[EXERCISE TEXT Boundary: Start]
For instance, in Rome, the Roman Empire, slavery was not imposed upon a particular race, or upon a particular group of people such as it was in our country's history. And, by the way, is still practiced in other countries today. And by the way, this subject was clearly addressed in Scripture, particularly in the Old Testament many times. In the Old Testament, a person became a bondservant because they were poor. They were not forced into it but it was one way for them to support themselves and to take care of their families. And they were to be treated well. And they were not be made bondservants for life unless they chose to be so. And God gave clear instructions. There are three separate passages of Scripture in the Old Testament where he tells the children of Israel how to handle this situation.

Let me give you just one of them from Deuteronomy 15. God said, "If your brother, a Hebrew man or Hebrew woman, is sold to you." Now see, here again, we see that as well, you know, this person they don't have any choice in the matter at all. So one person sells this party that's powerless to another person You're thinking about it wrong. It would be like me having a difficult time and I would go to Todd and I say, I will sell myself to you, I will become your servant if you will help take care of me. This is what's going on here, okay? Todd's not coming and banging me over the head and dragging me away and saying, you're going to serve me. No, that's not what's being talked about here. "He shall serve you six years and in the seventh year, you shall let him go free from you. And when you let him go free from you, you shall not let him go empty-handed. You shall furnish him liberally out of your flock and out of your threshing floor. Now if your winepress. As the Lord your God has blessed you, you shall give to him. You shall remember that you were a slave in the land of Egypt, and the Lord your God redeemed you; therefore I command you this today. But if he says to you, [the bondservant] 'I will not go out from you,' because he loves you and your household, since he as well off with you, then you shall take an awl and put it through his ear into the door." This is where the fat of Pearson got started, by the way, but another day. "He shall be your slave forever. And to your female slave, you shall do the same. It shall not seem hard to you when you let him go free from you, for at half the cost of a hard worker he has served you six years. So the Lord your God will bless you in all that you do."
[EXERCISE TEXT Boundary: End]
*PROBLEM DETAILS*:
Copy out the passage on bondservants in Scripture from "For instance, in" to "handle this situation.".
[STORED DATA Boundary: Start]
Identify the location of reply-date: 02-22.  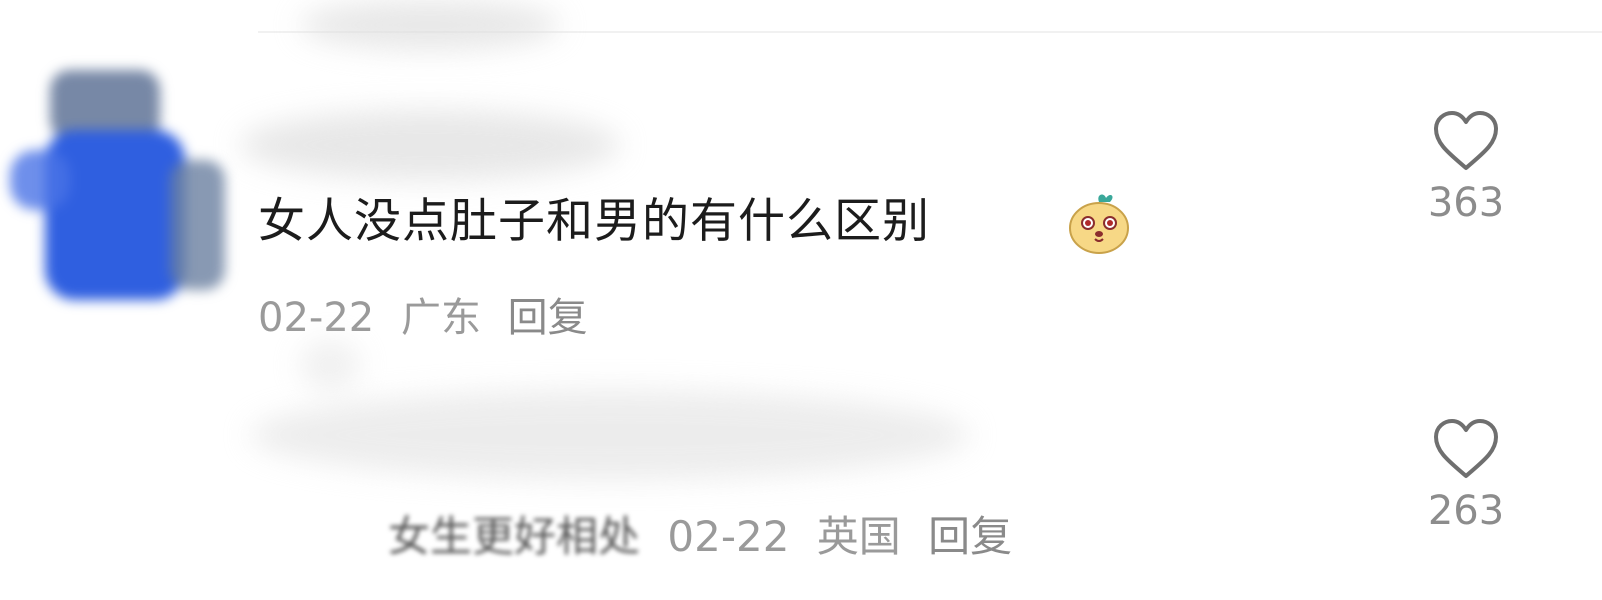
(728, 536).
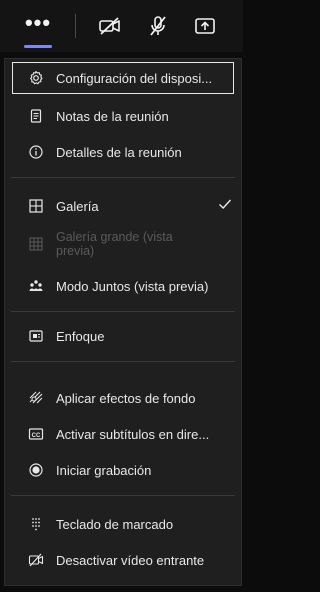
[STORED DATA Boundary: End]
*EXPECTED OUTPUT*:
For instance, in Rome, the Roman Empire, slavery was not imposed upon a particular race, or upon a particular group of people such as it was in our country's history. And, by the way, is still practiced in other countries today. And by the way, this subject was clearly addressed in Scripture, particularly in the Old Testament many times. In the Old Testament, a person became a bondservant because they were poor. They were not forced into it but it was one way for them to support themselves and to take care of their families. And they were to be treated well. And they were not be made bondservants for life unless they chose to be so. And God gave clear instructions. There are three separate passages of Scripture in the Old Testament where he tells the children of Israel how to handle this situation.